This technology is already present in a slew of mission-critical devices and machines used in the healthcare, manufacturing, engineering, retail and other fields.
It’s also so sensitive that the static charge from handling bubble wrap can cause it damage. Imagine what a real power surge can do.
Imagine, too, you’re a nursing home that uses portable ventilation equipment that develops an electrical short in its control board. Or perhaps you’re an accounting firm that has lost data stored in the cloud. Or a restaurant that was forced to close for several days after your walk-in refrigerator was damaged in a power surge.
Getting You Back Online
Property insurance doesn’t cover those sorts of events. Frankly, it wasn’t designed for today’s high-tech world. That’s why insurers today have begun to offer coverage of a different sort, policies that will get businesses that rely on microelectronics back on their feet in case of costly equipment failure – even when no evidence of physical damage can be detected.
Microelectronics coverage kicks in when that equipment suddenly stops functioning and must be repaired or replaced.
It also pays for data research, lost business income and extra expenses incurred when your company’s cloud service provider suffers an equipment-related outage. This coverage is expected to be more important as more businesses migrate to the cloud – and realize that an interruption in the virtual world can be as disruptive as, say, a fire in one of their warehouses.

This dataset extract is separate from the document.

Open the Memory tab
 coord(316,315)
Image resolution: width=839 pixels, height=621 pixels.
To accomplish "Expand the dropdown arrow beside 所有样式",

Microelectronics policies also help you pay for data restoration after a service interruption. This coverage includes data stored either on your company’s servers or in the cloud.
Because so much of the equipment used by businesses today is mobile, these polices include off-premises coverage, too, so your protection extends wherever your workforce goes.
Technology has changed much about our lives, in ways often not visible but definitely real. And now there’s better insurance for that.